Mexico Leads in Opioid Trafficking in the U.S.: New Government Report
Rich and Peg shoot-up a mix of heroin and fentanyl on a street in Kensington on July 19, 2021 in Philadelphia, Pennsylvania. According to data from the US Centers for Disease Control and Prevention's National Center for Health Statistics, over 93,000 people died from a drug overdose last year in America. These numbers and the continued rise in opioid use made 2020 the deadliest year on record for drug overdoses. Officials have said that the increase is being driven by the lethal prevalence of fentanyl and stressed Americans due to the Covid pandemic.
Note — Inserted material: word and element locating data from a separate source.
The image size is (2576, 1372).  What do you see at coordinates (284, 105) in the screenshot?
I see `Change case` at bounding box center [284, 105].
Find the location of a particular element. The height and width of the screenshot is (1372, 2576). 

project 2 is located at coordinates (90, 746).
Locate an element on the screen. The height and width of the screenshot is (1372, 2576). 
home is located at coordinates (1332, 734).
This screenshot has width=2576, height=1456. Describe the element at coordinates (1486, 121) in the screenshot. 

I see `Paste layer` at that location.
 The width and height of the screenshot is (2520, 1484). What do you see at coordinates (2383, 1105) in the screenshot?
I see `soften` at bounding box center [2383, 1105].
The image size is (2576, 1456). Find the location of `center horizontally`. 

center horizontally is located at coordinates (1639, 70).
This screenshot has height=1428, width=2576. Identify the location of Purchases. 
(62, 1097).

Kensington, a neighborhood in Philadelphia, has become one of the largest open-air heroin markets in the United States. Spencer Platt/Getty Images

Mexico is now the dominant player in opioid trafficking in the U.S., a new government report that was released on Tuesday revealed.

Experts and officials from federal departments and agencies warned that if the U.S. does nothing to revert its response to the new challenges, more American lives will be lost, according to a CNN politics news report.

The group of U.S. lawmakers, experts, and officials involved in the report is called the federal Commission on Combating Synthetic Opioid Trafficking.

Maryland Rep. David Trone tweeted that about $1 trillion a year is costing the U.S. economy for drug communities, not to mention the human loss in communities.

Trone then dubbed the situation a national security concern. Trone and Sen. Tom Cotton are co-chairs of the commission.

They wrote a letter that was included in the new government report. Cotton and Trone said in a letter that the nation must do more to protect "our most precious resource," referring to American lives.

The report warned that the United States will continue to see a number of overdose rise as markets for illegal drugs continue, with a wider variety of synthetic opioids being produced.

Overdose Deaths in The U.S.

At least one million people in the United States have died since 1999 from a drug overdose, as stated under the commission's report, according to an Axios report.

The report added that it was since the Food and Drug Administration approved the use of OxyContin in 1995 that fatal drug overdoses have increased.

There were over 70,000 drug overdose deaths in 2019, which is more than 70 percent involving opioids, according to the Centers for Disease Control and Prevention.

A Stanford study noted that the opioid death toll in the U.S. could reach 1.2 million by 2029.

Meanwhile, U.S. President Joe Biden said in an executive order in December that international drug trafficking causes an unusual threat to the country's national security, foreign policy, and economy.

U.S. Banning Mexican Fishing Vessels

Meanwhile, Mexico has defended its fishermen as the United States government banned fishing vessels from U.S. ports on the Gulf of Mexico due to poaching, according to an Associated Press News report.

The U.S. government noted that Mexico has not done enough to prevent its boats from illegally fishing for red snapper in U.S. waters in the Gulf.

Mexico's foreign relations secretary, Marcelo Ebrard, said that it is sometimes hard to determine the exact line, adding that it was not something intentional.

However, critics have another opinion. They noted that it seems more likely that Mexican boats are going where the fish are, rather than making the same navigational error over and over again.

The U.S. Coast Guard has apprehended many repeat offenders. Some fishermen being caught in the U.S. water counted over 20 times in 2014.